***** Given passage

We decided to initiate ceftazidime 2 g 3 times a day (TID) for a total of 4 weeks, and radiological findings [ Figure 1d ] and pain improved successfully. Inflammatory markers showed mildly elevated values with progressive normalization after the initiation of antibiotic treatment. After discharge, oral cotrimoxazole 160/800 mg 2 times a day plus levofloxacin 750 mg once daily was prescribed for one more week. The follow-up visits showed no recurrence of symptoms.

**********
***** Data under study

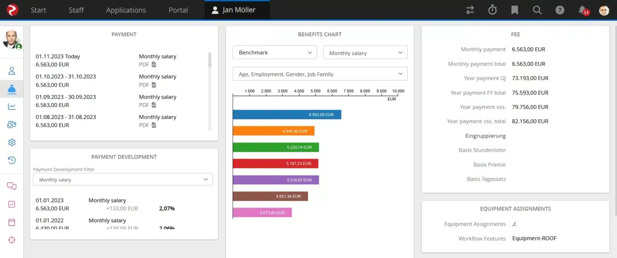617x258 pixels.
Task: Click the blue 6.563,00 EUR chart bar
Action: (286, 115)
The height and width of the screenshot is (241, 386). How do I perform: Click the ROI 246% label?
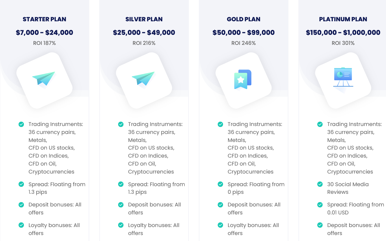click(244, 43)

**********

- Tasks to carry out -
1. Name every drug that the treatment passage mentions.
2. Return the treatment passage word for word from "We decided to" to "recurrence of symptoms.".

- Task answers -
1. Ceftazidime, cotrimoxazole, levofloxacin

2.
We decided to initiate ceftazidime 2 g 3 times a day (TID) for a total of 4 weeks, and radiological findings [ Figure 1d ] and pain improved successfully. Inflammatory markers showed mildly elevated values with progressive normalization after the initiation of antibiotic treatment. After discharge, oral cotrimoxazole 160/800 mg 2 times a day plus levofloxacin 750 mg once daily was prescribed for one more week. The follow-up visits showed no recurrence of symptoms.